**Aim 1**.
In the passage on cyberbullying, which college does Herbert Nieberg teach at?
**Aim 2**.
Write the next part of the passage on cyberbullying, starting after its last sentence.

**Provided passage**.
+===+
Herbert Nieberg, associate professor of criminal justice at Mitchell College in Connecticut and a psychologist who specializes in adolescents told ABC News:
Kids go on to Facebook because they get a wider audience than in the hallway. Everybody likes to watch the action. Why do three girls on Long Island beat up another young woman and put it on YouTube? They vicariously enjoy identifying with the aggressor.
Internet safety expert and privacy lawyer Parry Aftab told “Good Morning America” that this type of bullying amounts to torture for some kids.
The schoolyard bullies beat you up and then go home, The cyberbullies beat you up at home, at grandma’s house, where ever you’re connected to technology.
Kevin Cullen of The Boston Globe reported that Phoebe Prince was one of the targets of South Hadley’s notorious Mean Girls. He added that these Mean Girls not only harassed Phoebe verbally and in print while she was living but went on to mock and defame her in death posting disparaging remarks about Phoebe on her Facebook memorial page.
Who does such a thing? Where is the remorse?
The elements that drove this fifteen-year-old to suicide and the unthinkable slander she received after her untimely death is evil in a very real sense. Let me be careful here. I am not saying that those individuals who bullied this young girl are responsible for her death. It is impossible to determine all of the factors involved.
But what becomes patently clear through the course of this story is that at least some of those who tormented Phoebe Prince displayed utter contempt for her in life and death. This is a problem that needs to be addressed.
The dangerous myth of the 20th century is that people are good and getting better. It’s a terrible lie. The most chilling horrors of the 20th century can be traced to this deception. The biblical worldview says quite the opposite that we had the choice to be good but chose not to be.
In his book The People of the Lie, author M. Scott Peck, M.D. (The Road Less Traveled) writes of dealing with the problem of evil.
Be careful – full of care.
Evil people are easy to hate. But remember Saint Augustine’s advice to hate the sin but love the sinner. Remember when you recognize an evil person that truly,“There but for the grace of God go I.”
In labeling certain human beings as evil, I am making an obviously severely critical judgment. My Lord said, “Judge not, that ye be not judged.” By this statement – so often quoted out of context – Jesus did not mean we should never judge our neighbor. For he went on to say, “Thou hypocrite, first cast out the beam out of thine own eye; and then shalt thou see clearly to cast out the [speck] out of thy brother’s eye.” What he meant was that we should judge others only with great care, and that such carefulness begins with self-judgment.
+===+
Extracted listing:
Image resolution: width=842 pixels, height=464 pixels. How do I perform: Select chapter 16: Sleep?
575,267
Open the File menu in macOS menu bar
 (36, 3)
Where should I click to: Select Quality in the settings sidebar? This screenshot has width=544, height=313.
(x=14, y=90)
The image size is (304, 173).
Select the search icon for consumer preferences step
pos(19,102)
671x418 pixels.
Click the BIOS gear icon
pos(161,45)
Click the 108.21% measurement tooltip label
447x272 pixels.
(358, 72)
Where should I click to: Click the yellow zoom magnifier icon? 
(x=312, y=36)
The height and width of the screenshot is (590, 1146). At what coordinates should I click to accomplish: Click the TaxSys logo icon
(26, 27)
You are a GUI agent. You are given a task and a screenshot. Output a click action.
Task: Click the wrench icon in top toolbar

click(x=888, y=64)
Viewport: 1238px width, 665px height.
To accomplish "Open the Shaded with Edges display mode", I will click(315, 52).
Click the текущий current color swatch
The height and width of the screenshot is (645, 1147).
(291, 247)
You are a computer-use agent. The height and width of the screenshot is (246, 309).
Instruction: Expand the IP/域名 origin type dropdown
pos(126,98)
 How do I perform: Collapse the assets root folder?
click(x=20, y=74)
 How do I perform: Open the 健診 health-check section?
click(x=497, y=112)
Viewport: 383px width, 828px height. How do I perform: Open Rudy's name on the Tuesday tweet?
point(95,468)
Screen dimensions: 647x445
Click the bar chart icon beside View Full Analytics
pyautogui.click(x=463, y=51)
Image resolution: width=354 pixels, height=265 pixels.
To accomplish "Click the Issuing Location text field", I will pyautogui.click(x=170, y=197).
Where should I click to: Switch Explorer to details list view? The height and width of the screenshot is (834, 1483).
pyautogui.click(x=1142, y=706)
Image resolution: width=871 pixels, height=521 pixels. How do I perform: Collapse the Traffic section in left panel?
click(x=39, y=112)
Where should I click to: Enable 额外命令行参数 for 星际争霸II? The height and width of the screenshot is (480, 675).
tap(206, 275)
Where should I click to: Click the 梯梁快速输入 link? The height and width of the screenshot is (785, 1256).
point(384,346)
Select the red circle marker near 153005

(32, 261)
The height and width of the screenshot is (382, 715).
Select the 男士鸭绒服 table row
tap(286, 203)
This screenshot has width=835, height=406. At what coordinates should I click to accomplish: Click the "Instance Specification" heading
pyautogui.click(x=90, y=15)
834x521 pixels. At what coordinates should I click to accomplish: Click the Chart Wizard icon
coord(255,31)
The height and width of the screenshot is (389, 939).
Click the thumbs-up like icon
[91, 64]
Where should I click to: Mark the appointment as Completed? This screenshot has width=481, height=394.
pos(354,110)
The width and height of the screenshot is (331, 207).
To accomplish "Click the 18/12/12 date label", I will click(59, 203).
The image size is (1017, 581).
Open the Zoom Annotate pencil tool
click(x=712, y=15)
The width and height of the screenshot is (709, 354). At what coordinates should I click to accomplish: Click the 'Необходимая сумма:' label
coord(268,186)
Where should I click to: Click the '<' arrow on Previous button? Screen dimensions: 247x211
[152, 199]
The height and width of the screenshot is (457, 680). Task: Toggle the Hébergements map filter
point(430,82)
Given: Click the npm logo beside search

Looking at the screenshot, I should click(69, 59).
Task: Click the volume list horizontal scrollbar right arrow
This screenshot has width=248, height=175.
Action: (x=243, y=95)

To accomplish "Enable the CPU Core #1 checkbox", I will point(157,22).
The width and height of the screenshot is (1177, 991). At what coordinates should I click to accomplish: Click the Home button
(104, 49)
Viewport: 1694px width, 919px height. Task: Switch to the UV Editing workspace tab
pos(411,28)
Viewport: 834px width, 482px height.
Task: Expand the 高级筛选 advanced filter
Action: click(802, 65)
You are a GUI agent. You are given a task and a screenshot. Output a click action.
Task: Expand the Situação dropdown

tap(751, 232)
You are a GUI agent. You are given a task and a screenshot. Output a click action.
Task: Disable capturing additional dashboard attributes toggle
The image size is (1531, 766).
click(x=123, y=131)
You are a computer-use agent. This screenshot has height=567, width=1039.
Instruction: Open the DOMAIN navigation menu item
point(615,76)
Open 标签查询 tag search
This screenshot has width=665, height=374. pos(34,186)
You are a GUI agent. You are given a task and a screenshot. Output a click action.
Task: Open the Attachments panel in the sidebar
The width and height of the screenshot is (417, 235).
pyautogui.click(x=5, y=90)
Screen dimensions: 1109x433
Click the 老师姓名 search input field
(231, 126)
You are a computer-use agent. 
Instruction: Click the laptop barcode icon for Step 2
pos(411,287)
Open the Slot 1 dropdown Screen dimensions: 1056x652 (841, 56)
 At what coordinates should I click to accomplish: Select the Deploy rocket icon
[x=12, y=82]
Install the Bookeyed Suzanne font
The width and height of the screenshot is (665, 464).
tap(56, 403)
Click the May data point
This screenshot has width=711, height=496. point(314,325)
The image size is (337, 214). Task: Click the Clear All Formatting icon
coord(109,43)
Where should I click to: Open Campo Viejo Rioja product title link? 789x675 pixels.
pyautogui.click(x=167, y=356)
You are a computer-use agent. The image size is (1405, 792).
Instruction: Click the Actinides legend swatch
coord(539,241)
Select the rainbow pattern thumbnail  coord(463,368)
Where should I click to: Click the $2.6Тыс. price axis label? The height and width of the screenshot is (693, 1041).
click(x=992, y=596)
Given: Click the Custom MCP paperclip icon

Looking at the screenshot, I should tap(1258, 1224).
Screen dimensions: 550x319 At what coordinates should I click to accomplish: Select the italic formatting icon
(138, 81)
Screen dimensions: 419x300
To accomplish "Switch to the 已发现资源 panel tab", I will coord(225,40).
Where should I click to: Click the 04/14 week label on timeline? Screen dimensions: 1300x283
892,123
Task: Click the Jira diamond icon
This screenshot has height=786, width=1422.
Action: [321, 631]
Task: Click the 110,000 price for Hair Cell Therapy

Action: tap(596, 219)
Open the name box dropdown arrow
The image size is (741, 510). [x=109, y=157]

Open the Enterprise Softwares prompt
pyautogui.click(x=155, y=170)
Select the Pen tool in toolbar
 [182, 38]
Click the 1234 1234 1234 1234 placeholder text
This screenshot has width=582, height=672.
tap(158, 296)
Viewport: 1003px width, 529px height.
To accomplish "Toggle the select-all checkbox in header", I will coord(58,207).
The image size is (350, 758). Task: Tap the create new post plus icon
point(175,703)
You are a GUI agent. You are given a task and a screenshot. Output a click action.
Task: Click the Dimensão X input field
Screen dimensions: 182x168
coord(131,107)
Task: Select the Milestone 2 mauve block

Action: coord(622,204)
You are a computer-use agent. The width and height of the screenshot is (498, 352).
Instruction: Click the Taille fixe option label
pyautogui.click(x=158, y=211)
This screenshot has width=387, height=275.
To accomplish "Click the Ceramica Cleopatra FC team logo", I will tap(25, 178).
+===+
**Output 1**.
Mitchell College in Connecticut.

**Output 2**.
…The battle to heal human evil always begins at home. And self-purification will always be our greatest weapon.
While I don’t hold to Peck’s entire philosophy I appreciate his attempts here to address the problem of evil. We must address our own sin. Still as a Christian I realize that self-purification is impossible. We are not in and of ourselves good, yet we have tried to self-help ourselves and our world into goodness. We have countless books, seminars and counseling sessions to prove it, but these things are void of power without the grace and love of Jesus. The reality is we cannot achieve goodness or overcome evil on our own.
If we desire to see the evil in us and around us stamped out there does need to be purification, but our role in the process is one of surrender. The cleansing process occurs when we acknowledge our sin and come humbly to the cross of Jesus. It is only when we express our inability to free ourselves of a guilty conscience (or lack of) that we become truly free, cleansed by the blood of Jesus which covers over all of our failures and satisfies the penalty for our sin:
Let us draw near to God with a sincere heart in full assurance of faith, having our hearts sprinkled to cleanse us from a guilty conscience and having our bodies washed with pure water. Hebrews 10:22
These words give me pause as I consider my first reaction to the story above. While justice must be served, and I champion holding any who may have contributed to Phoebe’s death accountable, I must be careful in my own judgment. Everything I have seen and heard surrounding this story makes me want to lash out and punish all of those who use their words and fists to bully others into fear or submission, but I run the risk of becoming that same bully with my own self-righteous words. So rather I am choosing to guard my tongue.
The phrase Sticks and stones may break my bones but words will never hurt me is a nice idea, but what a ridiculous statement. I remember singing that like a nursery rhyme while bullies teased me and my brother on our way to school. But, the statement wasn’t true then, and it isn’t true now. Words can hurt. I still toss and turn over menacing words. They stick, they bury themselves inside of us, and they bring death of one sort or another.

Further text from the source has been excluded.